*** RECORDS PROVIDED Section Begins ***
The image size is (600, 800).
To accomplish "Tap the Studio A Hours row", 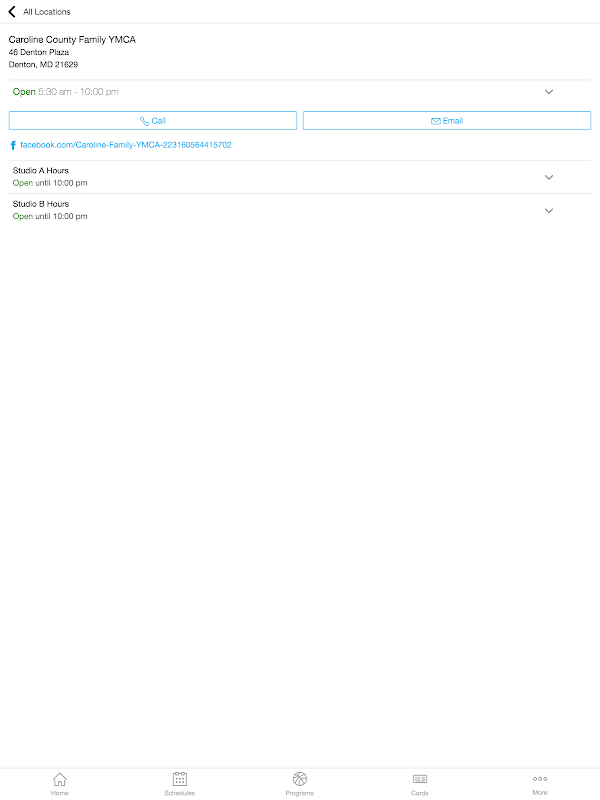I will [x=300, y=177].
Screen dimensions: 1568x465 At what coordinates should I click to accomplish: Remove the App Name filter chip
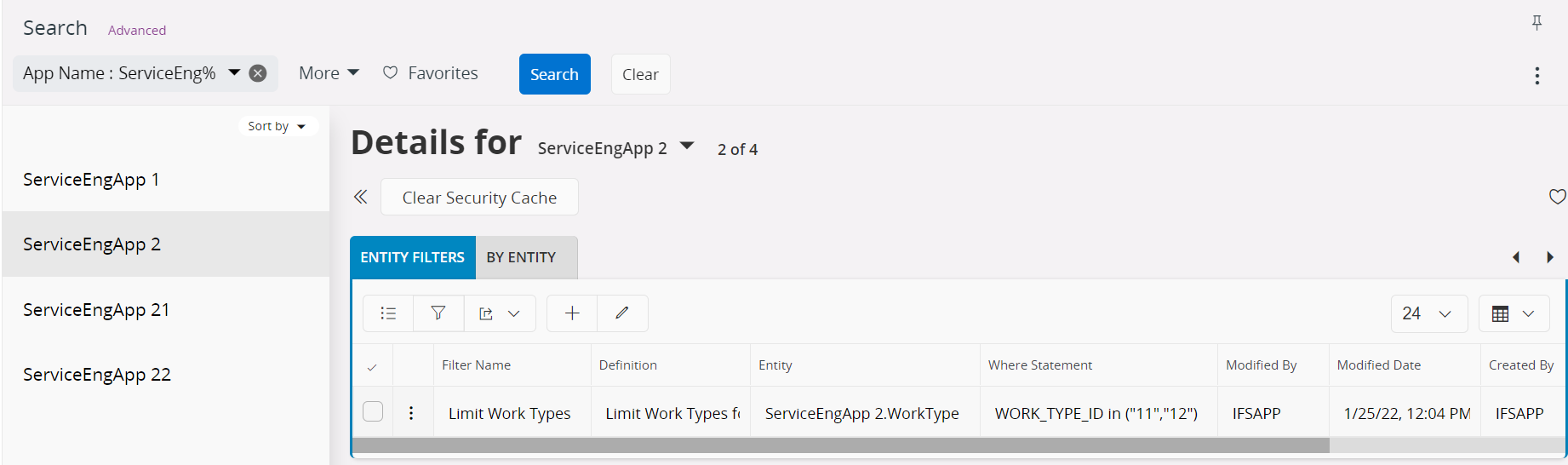tap(258, 73)
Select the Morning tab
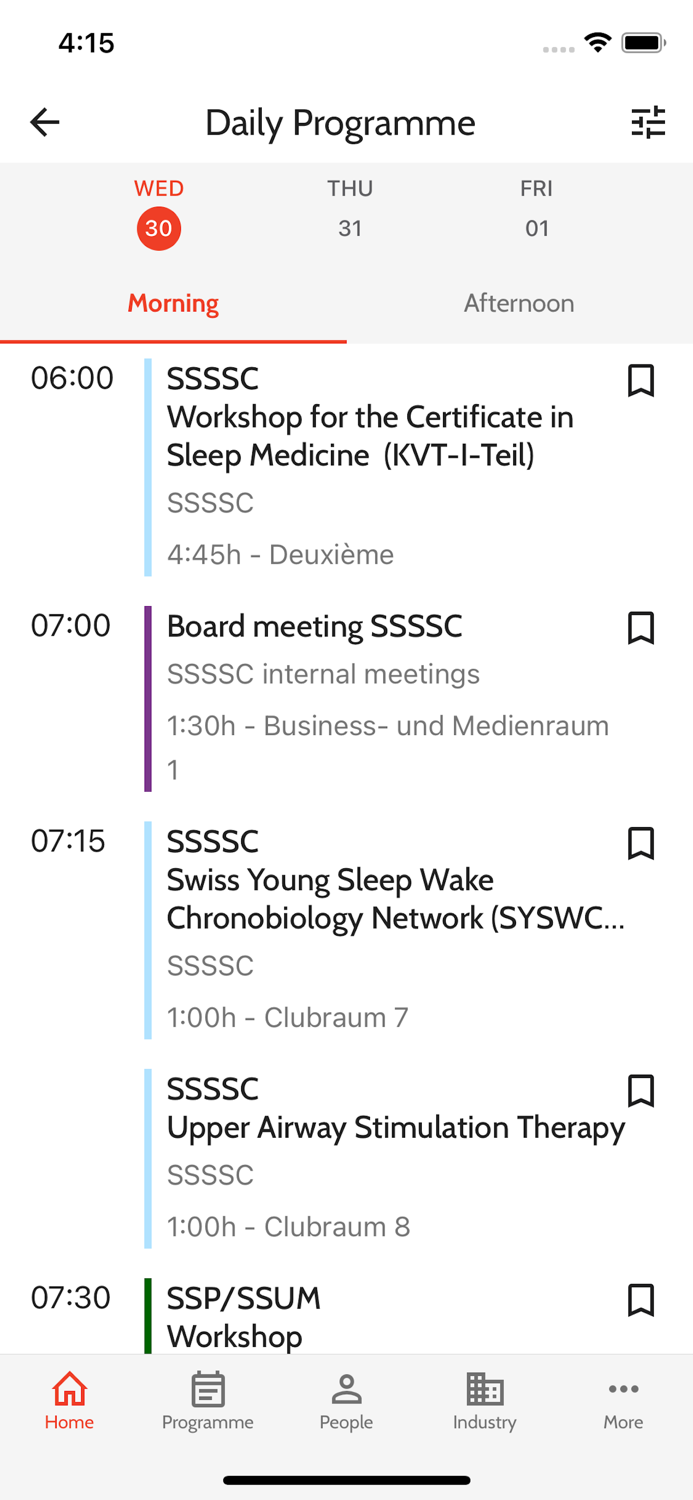 click(x=173, y=303)
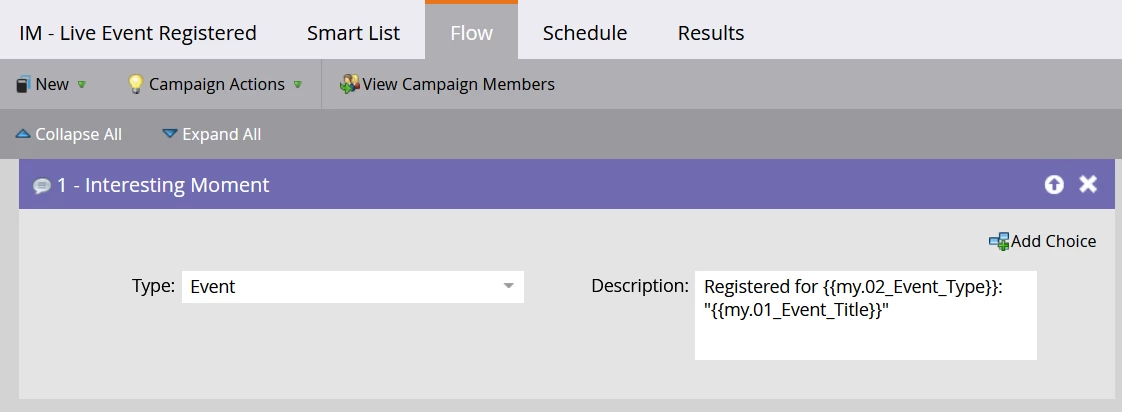1122x412 pixels.
Task: Click the Collapse All triangle icon
Action: click(23, 134)
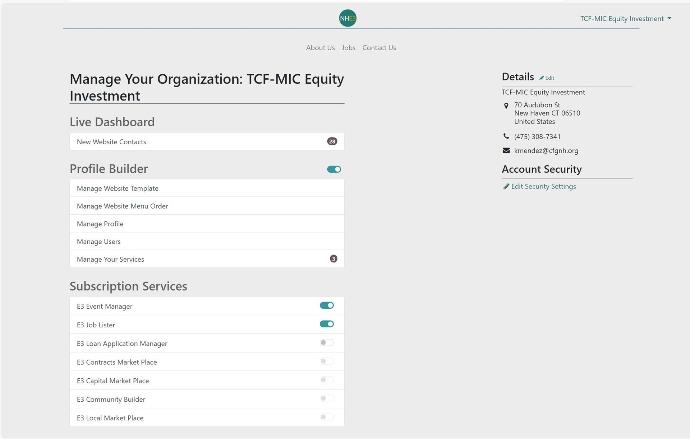Click the phone icon next to number
The width and height of the screenshot is (690, 439).
point(506,136)
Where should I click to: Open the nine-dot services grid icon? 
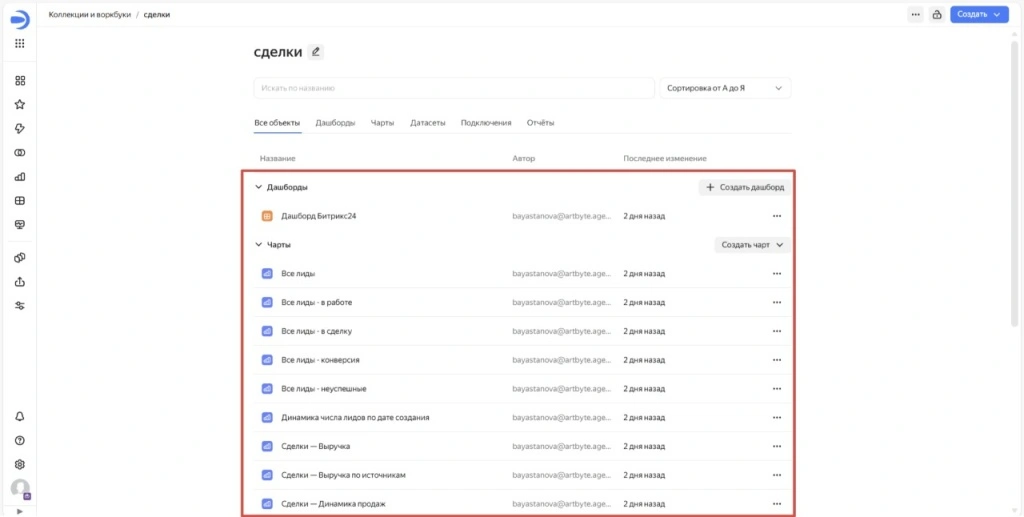pos(20,44)
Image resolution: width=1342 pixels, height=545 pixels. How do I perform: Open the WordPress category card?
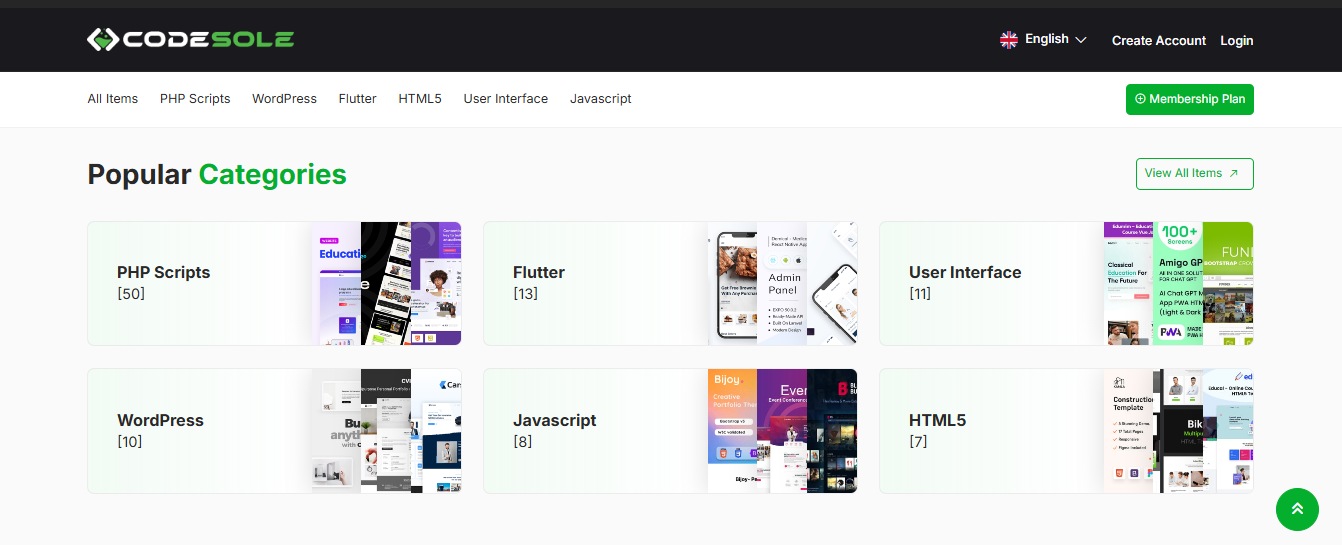273,431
*** RECORDS PROVIDED Section Ends ***
## [WORK TASK]
Set down, in exact form, only the lines that start at the one containing "Screen dimensions: 1568x465" and finish at the last line of the material; pictures do not go in.

## [ANSWER BOX]
Screen dimensions: 1568x465 At what coordinates should I click to accomplish: Remove the App Name filter chip
tap(258, 73)
Select the Morning tab
 click(x=173, y=303)
1122x412 pixels.
Task: Click the Collapse All triangle icon
Action: click(23, 134)
Click the phone icon next to number
The width and height of the screenshot is (690, 439).
point(506,136)
Where should I click to: Open the nine-dot services grid icon? 
pos(20,44)
Image resolution: width=1342 pixels, height=545 pixels. How do I perform: Open the WordPress category card?
273,431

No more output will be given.